The name of the road refers to Łazienki Park and Łazienki Palace, located to the south-west of the Łazienki Bridge.

==History==
The oldest plans for the route date to the 1930s. It was built in the years 1971–74 in the People's Republic of Poland, during the era of Edward Gierek. It was opened on 22 July 1974, on the 30th anniversary of the People's Republic. The construction was one of three major infrastructure projects in Warsaw (the two others being the Warszawa Centralna railway station and Wisłostrada route). It was extended in the 1990s. It has been subject to various major repairs over its history; the most recent one in preparation for the UEFA 2012 (the route was part of the main transportation route between the Okęcie Airport and the National Stadium).

The original plans for the road were to service 5,000 cars per hour; currently it serves over 7,000.

==Location==
The road is a key element in the east–west transportation infrastructure of Warsaw.
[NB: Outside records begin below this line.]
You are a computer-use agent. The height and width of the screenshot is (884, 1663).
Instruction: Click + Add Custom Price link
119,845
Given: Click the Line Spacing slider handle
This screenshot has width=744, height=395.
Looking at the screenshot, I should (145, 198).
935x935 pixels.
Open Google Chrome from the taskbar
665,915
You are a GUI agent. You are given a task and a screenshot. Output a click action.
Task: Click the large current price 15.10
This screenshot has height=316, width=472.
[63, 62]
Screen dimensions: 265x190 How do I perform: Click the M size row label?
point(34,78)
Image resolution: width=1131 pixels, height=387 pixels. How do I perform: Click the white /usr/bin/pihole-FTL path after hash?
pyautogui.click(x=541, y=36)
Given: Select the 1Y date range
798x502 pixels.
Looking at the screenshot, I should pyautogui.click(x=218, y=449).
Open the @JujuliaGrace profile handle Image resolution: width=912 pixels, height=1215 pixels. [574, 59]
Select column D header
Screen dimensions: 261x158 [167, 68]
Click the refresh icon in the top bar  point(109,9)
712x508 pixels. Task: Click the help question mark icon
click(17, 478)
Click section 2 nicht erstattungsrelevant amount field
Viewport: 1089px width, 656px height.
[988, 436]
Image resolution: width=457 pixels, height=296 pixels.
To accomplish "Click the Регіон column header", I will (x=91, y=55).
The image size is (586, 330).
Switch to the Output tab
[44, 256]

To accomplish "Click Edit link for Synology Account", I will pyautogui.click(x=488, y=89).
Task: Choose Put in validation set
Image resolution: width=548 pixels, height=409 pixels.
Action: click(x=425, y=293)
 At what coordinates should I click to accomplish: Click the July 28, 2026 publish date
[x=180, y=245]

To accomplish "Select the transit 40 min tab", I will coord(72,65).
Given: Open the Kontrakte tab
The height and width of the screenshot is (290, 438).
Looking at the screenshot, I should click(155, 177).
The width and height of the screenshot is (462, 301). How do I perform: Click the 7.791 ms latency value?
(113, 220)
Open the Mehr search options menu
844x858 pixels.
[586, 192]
It connects the center of Warsaw (Ochota and Śródmieście) with the eastern side of the river (Praga Południe).

The road is classified as a "fast traffic road" (GP) in Poland, with two to three lanes of traffic in each direction. The length of the route is 9.1 km. Until the end of 2013, most of the route was the part of the National road 2.

Łazienki Bridge (formerly the Zygmunt Berling Bridge) over the River Vistula is part of the route.

==In popular culture==
The route was popularized in the 1970s Polish TV series Czterdziestolatek, and a 2012 article in Polish daily Gazeta Wyborcza noted that thanks to the popularity of the show, it is most likely the "most famous road in Poland".